## WHAT YOU WILL DO
Print every one of the lines below word for word, with no changes.

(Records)
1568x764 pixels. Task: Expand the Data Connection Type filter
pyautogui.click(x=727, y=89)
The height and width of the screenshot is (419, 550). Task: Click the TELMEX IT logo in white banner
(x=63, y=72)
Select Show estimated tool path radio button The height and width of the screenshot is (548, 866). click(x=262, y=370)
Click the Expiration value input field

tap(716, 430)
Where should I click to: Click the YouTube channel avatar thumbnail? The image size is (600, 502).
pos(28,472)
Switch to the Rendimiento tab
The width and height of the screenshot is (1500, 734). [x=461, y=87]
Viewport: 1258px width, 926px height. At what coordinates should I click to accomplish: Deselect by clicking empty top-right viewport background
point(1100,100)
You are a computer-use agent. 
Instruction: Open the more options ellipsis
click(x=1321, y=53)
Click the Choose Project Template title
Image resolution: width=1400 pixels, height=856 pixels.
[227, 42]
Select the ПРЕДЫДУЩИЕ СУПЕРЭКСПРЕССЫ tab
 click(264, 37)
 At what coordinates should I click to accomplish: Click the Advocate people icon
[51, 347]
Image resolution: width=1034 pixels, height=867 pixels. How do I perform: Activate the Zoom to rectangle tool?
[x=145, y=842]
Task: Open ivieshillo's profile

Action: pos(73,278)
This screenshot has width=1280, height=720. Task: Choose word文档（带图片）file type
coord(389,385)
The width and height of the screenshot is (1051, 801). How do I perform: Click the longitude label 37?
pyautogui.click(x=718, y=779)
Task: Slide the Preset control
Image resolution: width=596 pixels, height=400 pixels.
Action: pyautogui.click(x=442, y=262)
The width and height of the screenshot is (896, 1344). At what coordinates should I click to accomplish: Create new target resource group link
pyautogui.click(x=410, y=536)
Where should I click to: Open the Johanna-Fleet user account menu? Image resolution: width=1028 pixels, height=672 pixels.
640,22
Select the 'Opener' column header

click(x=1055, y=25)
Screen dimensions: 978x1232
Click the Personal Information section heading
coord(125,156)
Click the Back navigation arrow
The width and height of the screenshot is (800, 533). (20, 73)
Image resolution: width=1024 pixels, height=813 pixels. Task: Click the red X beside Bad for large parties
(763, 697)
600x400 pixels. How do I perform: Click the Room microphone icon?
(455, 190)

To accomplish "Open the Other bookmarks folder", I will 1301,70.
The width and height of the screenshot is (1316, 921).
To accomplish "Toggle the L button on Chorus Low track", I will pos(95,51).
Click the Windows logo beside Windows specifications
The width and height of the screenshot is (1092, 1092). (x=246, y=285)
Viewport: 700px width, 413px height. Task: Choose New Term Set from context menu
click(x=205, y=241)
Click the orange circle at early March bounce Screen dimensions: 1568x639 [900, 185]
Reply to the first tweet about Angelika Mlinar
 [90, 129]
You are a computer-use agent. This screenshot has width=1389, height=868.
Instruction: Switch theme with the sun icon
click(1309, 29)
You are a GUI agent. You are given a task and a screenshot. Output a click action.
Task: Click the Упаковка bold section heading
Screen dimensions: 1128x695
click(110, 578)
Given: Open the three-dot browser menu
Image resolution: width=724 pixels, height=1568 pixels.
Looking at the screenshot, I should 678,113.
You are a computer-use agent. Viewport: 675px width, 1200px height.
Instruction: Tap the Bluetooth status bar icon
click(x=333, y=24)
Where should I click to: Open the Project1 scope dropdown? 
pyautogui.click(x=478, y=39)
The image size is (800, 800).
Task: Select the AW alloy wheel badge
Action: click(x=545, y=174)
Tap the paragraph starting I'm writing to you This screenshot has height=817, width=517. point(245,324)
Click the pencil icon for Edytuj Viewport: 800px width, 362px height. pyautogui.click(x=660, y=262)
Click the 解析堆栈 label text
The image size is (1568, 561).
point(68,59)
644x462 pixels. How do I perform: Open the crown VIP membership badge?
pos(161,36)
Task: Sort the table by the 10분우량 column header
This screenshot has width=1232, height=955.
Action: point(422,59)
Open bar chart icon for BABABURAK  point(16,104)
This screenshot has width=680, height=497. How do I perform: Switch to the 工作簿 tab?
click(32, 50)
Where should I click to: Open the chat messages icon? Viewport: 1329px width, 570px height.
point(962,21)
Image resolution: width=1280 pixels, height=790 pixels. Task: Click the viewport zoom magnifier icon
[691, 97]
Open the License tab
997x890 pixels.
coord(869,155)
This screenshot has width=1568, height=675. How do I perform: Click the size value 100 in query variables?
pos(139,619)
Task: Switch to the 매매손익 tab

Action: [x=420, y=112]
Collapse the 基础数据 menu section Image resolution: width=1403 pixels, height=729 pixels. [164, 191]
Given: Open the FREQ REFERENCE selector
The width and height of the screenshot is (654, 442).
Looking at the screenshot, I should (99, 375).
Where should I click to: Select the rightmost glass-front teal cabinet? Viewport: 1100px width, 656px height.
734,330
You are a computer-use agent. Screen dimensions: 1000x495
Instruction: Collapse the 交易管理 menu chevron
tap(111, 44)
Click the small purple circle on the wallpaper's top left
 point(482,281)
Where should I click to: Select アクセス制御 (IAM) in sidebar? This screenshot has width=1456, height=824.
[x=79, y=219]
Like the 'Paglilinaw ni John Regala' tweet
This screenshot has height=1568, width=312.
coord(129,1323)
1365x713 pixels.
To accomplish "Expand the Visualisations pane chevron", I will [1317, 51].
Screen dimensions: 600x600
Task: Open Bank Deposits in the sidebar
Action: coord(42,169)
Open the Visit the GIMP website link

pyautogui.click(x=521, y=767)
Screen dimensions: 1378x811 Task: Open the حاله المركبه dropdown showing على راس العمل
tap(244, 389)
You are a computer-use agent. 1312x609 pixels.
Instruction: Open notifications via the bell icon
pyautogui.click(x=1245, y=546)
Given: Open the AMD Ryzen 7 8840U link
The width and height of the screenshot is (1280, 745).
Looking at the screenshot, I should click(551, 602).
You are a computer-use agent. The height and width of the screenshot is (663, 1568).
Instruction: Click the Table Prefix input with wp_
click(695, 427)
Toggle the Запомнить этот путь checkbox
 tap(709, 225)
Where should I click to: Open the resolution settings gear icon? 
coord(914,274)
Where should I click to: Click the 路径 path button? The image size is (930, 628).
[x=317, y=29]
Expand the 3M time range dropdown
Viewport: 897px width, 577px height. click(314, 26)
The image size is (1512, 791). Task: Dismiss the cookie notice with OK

## SOLUTION TO THIS EXERCISE
1568x764 pixels. Task: Expand the Data Connection Type filter
pyautogui.click(x=727, y=89)
The height and width of the screenshot is (419, 550). Task: Click the TELMEX IT logo in white banner
(x=63, y=72)
Select Show estimated tool path radio button The height and width of the screenshot is (548, 866). click(x=262, y=370)
Click the Expiration value input field

tap(716, 430)
Where should I click to: Click the YouTube channel avatar thumbnail? The image size is (600, 502).
pos(28,472)
Switch to the Rendimiento tab
The width and height of the screenshot is (1500, 734). [x=461, y=87]
Viewport: 1258px width, 926px height. At what coordinates should I click to accomplish: Deselect by clicking empty top-right viewport background
point(1100,100)
You are a computer-use agent. 
Instruction: Open the more options ellipsis
click(x=1321, y=53)
Click the Choose Project Template title
Image resolution: width=1400 pixels, height=856 pixels.
[227, 42]
Select the ПРЕДЫДУЩИЕ СУПЕРЭКСПРЕССЫ tab
 click(264, 37)
 At what coordinates should I click to accomplish: Click the Advocate people icon
[51, 347]
Image resolution: width=1034 pixels, height=867 pixels. How do I perform: Activate the Zoom to rectangle tool?
[x=145, y=842]
Task: Open ivieshillo's profile

Action: pos(73,278)
This screenshot has width=1280, height=720. Task: Choose word文档（带图片）file type
coord(389,385)
The width and height of the screenshot is (1051, 801). How do I perform: Click the longitude label 37?
pyautogui.click(x=718, y=779)
Task: Slide the Preset control
Image resolution: width=596 pixels, height=400 pixels.
Action: pyautogui.click(x=442, y=262)
The width and height of the screenshot is (896, 1344). At what coordinates should I click to accomplish: Create new target resource group link
pyautogui.click(x=410, y=536)
Where should I click to: Open the Johanna-Fleet user account menu? Image resolution: width=1028 pixels, height=672 pixels.
640,22
Select the 'Opener' column header

click(x=1055, y=25)
Screen dimensions: 978x1232
Click the Personal Information section heading
coord(125,156)
Click the Back navigation arrow
The width and height of the screenshot is (800, 533). (20, 73)
Image resolution: width=1024 pixels, height=813 pixels. Task: Click the red X beside Bad for large parties
(763, 697)
600x400 pixels. How do I perform: Click the Room microphone icon?
(455, 190)

To accomplish "Open the Other bookmarks folder", I will 1301,70.
The width and height of the screenshot is (1316, 921).
To accomplish "Toggle the L button on Chorus Low track", I will pos(95,51).
Click the Windows logo beside Windows specifications
The width and height of the screenshot is (1092, 1092). (x=246, y=285)
Viewport: 700px width, 413px height. Task: Choose New Term Set from context menu
click(x=205, y=241)
Click the orange circle at early March bounce Screen dimensions: 1568x639 [900, 185]
Reply to the first tweet about Angelika Mlinar
 [90, 129]
You are a computer-use agent. This screenshot has width=1389, height=868.
Instruction: Switch theme with the sun icon
click(1309, 29)
You are a GUI agent. You are given a task and a screenshot. Output a click action.
Task: Click the Упаковка bold section heading
Screen dimensions: 1128x695
click(110, 578)
Given: Open the three-dot browser menu
Image resolution: width=724 pixels, height=1568 pixels.
Looking at the screenshot, I should 678,113.
You are a computer-use agent. Viewport: 675px width, 1200px height.
Instruction: Tap the Bluetooth status bar icon
click(x=333, y=24)
Where should I click to: Open the Project1 scope dropdown? 
pyautogui.click(x=478, y=39)
The image size is (800, 800).
Task: Select the AW alloy wheel badge
Action: click(x=545, y=174)
Tap the paragraph starting I'm writing to you This screenshot has height=817, width=517. point(245,324)
Click the pencil icon for Edytuj Viewport: 800px width, 362px height. pyautogui.click(x=660, y=262)
Click the 解析堆栈 label text
The image size is (1568, 561).
point(68,59)
644x462 pixels. How do I perform: Open the crown VIP membership badge?
pos(161,36)
Task: Sort the table by the 10분우량 column header
This screenshot has width=1232, height=955.
Action: point(422,59)
Open bar chart icon for BABABURAK  point(16,104)
This screenshot has width=680, height=497. How do I perform: Switch to the 工作簿 tab?
click(32, 50)
Where should I click to: Open the chat messages icon? Viewport: 1329px width, 570px height.
point(962,21)
Image resolution: width=1280 pixels, height=790 pixels. Task: Click the viewport zoom magnifier icon
[691, 97]
Open the License tab
997x890 pixels.
coord(869,155)
This screenshot has width=1568, height=675. How do I perform: Click the size value 100 in query variables?
pos(139,619)
Task: Switch to the 매매손익 tab

Action: [x=420, y=112]
Collapse the 基础数据 menu section Image resolution: width=1403 pixels, height=729 pixels. [164, 191]
Given: Open the FREQ REFERENCE selector
The width and height of the screenshot is (654, 442).
Looking at the screenshot, I should (99, 375).
Where should I click to: Select the rightmost glass-front teal cabinet? Viewport: 1100px width, 656px height.
734,330
You are a computer-use agent. Screen dimensions: 1000x495
Instruction: Collapse the 交易管理 menu chevron
tap(111, 44)
Click the small purple circle on the wallpaper's top left
 point(482,281)
Where should I click to: Select アクセス制御 (IAM) in sidebar? This screenshot has width=1456, height=824.
[x=79, y=219]
Like the 'Paglilinaw ni John Regala' tweet
This screenshot has height=1568, width=312.
coord(129,1323)
1365x713 pixels.
To accomplish "Expand the Visualisations pane chevron", I will [1317, 51].
Screen dimensions: 600x600
Task: Open Bank Deposits in the sidebar
Action: coord(42,169)
Open the Visit the GIMP website link

pyautogui.click(x=521, y=767)
Screen dimensions: 1378x811 Task: Open the حاله المركبه dropdown showing على راس العمل
tap(244, 389)
You are a computer-use agent. 1312x609 pixels.
Instruction: Open notifications via the bell icon
pyautogui.click(x=1245, y=546)
Given: Open the AMD Ryzen 7 8840U link
The width and height of the screenshot is (1280, 745).
Looking at the screenshot, I should click(551, 602).
You are a computer-use agent. The height and width of the screenshot is (663, 1568).
Instruction: Click the Table Prefix input with wp_
click(695, 427)
Toggle the Запомнить этот путь checkbox
 tap(709, 225)
Where should I click to: Open the resolution settings gear icon? 
coord(914,274)
Where should I click to: Click the 路径 path button? The image size is (930, 628).
[x=317, y=29]
Expand the 3M time range dropdown
Viewport: 897px width, 577px height. click(314, 26)
The image size is (1512, 791). Task: Dismiss the cookie notice with OK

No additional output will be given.